Sur YouTube et les réseaux sociaux, une nouvelle tendance émerge : des personnages générés par intelligence artificielle se présentent comme des « influenceurs historiques » et publient des vidéos dans lesquelles ils « voyagent » à différentes époques. La plus populaire de ces chaînes, Chloe VS History, cumule plus de 610 000 abonnés sur Instagram et 15 millions de vues sur YouTube.

Dans ses vidéos, Chloe, une jeune femme en doudoune verte, raconte son arrivée dans le Londres tudor de 1536, goûte une tarte à l’anguille sur un marché, explore les suites de première classe du Titanic ou se baigne dans des thermes romains antiques. D’autres chaînes ont adopté le même format, comme Janella Through Time ou Nova VS History.

Des créateurs humains derrière les avatars

Derrière ces avatars numériques se trouvent des créateurs de contenu bien réels. Rob, le créateur de Chloe VS History, explique que l’objectif est de « donner vie à l’histoire d’une manière vraiment viscérale ». Avec son équipe, il utilise une combinaison d’outils d’intelligence artificielle – modèles de langage, générateurs d’images et de vidéos – pour produire les scènes et les dialogues. « Nous pouvons recoudre notre passé », dit-il, décrivant la possibilité de « prendre un format déjà éprouvé et l’appliquer à l’histoire ».

Paddy, le créateur de Janella Through Time, précise que son personnage Janella « n’est pas une actrice, mais un personnage cohérent qui réagit aux situations historiques ». Il insiste sur la rigueur historique : « Nous faisons des recherches approfondies sur chaque époque, nous lisons des livres d’histoire, des articles universitaires. »

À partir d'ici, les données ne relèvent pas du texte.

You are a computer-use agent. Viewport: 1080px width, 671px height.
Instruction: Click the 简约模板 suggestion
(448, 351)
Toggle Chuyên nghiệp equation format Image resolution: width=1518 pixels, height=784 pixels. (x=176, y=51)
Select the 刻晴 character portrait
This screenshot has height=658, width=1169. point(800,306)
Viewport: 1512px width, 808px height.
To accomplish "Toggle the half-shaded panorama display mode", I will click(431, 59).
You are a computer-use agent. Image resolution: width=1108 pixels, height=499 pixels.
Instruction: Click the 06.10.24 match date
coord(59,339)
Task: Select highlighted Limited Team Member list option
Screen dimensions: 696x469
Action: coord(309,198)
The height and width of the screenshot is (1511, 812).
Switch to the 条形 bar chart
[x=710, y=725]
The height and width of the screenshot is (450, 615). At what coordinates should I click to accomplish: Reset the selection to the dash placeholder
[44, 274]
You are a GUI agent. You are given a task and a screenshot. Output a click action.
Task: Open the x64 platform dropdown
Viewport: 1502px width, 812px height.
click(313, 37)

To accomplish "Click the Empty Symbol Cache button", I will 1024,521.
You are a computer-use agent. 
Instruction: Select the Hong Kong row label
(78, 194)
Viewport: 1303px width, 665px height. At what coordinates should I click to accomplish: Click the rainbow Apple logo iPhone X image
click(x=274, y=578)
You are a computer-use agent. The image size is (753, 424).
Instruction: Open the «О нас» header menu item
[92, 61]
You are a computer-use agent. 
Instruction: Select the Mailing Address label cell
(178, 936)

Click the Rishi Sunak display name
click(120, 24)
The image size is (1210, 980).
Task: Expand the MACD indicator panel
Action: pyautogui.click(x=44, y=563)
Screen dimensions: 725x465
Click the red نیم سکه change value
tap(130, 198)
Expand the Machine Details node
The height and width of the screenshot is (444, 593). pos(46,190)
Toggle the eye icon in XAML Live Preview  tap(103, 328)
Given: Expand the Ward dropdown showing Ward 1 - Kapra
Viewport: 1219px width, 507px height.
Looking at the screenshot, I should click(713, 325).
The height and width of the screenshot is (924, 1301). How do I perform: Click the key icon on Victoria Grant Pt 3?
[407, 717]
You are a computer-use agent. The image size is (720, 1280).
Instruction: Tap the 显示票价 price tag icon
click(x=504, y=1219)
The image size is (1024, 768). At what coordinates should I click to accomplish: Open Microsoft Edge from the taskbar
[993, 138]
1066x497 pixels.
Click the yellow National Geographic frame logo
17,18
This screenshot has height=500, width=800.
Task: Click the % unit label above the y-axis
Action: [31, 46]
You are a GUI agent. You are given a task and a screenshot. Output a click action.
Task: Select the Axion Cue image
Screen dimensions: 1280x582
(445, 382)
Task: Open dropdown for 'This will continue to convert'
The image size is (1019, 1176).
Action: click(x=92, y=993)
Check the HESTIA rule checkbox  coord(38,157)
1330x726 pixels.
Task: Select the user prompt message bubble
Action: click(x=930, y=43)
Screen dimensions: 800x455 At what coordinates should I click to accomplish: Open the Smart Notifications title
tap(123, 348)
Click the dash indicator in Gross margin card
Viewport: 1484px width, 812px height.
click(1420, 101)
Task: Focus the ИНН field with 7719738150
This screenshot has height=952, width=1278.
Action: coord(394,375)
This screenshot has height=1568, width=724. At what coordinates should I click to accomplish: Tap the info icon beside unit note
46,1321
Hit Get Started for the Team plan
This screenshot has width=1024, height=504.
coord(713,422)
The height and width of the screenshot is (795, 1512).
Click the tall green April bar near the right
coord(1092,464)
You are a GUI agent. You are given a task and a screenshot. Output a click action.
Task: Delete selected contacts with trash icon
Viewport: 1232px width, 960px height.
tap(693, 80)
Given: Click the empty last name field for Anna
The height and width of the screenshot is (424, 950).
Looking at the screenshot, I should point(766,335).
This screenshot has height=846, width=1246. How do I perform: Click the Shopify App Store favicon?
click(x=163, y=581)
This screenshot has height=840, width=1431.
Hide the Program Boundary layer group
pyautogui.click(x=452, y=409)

Un équilibre entre exactitude et narration

Les créateurs admettent néanmoins que l’exactitude historique n’est pas toujours parfaite. Rob reconnaît que « parfois, pour des raisons narratives, on prend des libertés », mais il assure que son équipe s’efforce de rester fidèle aux faits. Paddy ajoute que les commentaires des spectateurs, souvent très documentés, aident à corriger les erreurs. « Les gens sont très pointilleux sur l’histoire, et c’est une bonne chose », dit-il.

La question de l’éthique et de la transparence est également soulevée. Les créateurs affichent clairement que leurs personnages sont générés par IA, et ils ne cherchent pas à tromper le public. « Personne ne pense que Chloe est réelle », assure Rob. « C’est un outil pour raconter des histoires. »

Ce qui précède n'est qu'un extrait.